__CHALLENGE__
State how many lines of the material below contain the string "axis". Case counts. Give only the number.

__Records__
□ □ □ □
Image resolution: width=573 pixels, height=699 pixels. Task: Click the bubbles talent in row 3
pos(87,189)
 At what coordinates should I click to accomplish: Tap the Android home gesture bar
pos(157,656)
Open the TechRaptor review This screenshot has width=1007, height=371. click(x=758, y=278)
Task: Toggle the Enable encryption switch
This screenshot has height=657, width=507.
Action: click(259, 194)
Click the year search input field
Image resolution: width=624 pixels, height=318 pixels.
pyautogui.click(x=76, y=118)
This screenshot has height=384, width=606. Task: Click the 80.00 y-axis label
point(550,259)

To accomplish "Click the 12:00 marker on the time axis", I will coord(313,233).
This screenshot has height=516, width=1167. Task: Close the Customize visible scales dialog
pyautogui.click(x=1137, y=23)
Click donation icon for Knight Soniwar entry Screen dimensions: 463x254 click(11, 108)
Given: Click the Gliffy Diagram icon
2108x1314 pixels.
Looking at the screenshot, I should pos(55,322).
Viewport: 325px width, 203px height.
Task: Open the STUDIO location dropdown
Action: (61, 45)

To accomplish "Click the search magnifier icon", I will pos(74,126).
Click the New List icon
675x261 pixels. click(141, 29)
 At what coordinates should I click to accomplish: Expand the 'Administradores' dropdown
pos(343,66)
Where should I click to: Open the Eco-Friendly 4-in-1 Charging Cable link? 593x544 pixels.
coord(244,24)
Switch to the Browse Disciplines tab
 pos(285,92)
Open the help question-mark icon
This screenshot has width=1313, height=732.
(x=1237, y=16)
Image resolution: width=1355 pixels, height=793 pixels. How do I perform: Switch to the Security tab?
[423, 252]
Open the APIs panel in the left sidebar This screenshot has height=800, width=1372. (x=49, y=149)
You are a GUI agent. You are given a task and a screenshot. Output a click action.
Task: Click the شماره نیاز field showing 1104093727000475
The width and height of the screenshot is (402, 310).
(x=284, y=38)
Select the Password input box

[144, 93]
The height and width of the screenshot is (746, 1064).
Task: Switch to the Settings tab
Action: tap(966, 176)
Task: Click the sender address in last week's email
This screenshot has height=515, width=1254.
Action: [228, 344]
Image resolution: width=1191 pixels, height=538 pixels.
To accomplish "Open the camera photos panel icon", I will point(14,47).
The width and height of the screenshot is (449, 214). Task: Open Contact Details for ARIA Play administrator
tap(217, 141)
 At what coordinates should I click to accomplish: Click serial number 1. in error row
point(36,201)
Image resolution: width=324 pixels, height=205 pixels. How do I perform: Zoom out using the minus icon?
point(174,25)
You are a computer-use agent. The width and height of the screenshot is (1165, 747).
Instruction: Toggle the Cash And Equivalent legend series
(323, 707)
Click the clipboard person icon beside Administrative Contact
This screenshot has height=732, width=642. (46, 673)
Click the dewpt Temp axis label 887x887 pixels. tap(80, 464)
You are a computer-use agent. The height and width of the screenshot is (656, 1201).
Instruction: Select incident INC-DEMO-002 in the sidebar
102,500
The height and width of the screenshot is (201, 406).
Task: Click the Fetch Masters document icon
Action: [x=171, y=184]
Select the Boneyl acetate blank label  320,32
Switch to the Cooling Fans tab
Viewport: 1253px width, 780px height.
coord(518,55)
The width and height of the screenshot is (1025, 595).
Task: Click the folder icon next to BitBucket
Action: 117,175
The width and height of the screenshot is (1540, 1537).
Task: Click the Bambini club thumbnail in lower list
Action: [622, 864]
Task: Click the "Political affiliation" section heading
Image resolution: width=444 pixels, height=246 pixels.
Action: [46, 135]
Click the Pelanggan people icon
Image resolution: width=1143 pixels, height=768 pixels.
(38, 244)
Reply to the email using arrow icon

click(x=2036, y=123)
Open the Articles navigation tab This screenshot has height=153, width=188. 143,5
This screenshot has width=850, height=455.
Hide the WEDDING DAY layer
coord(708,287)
□ □ □ □
__RESULT OF THIS EXERCISE__
3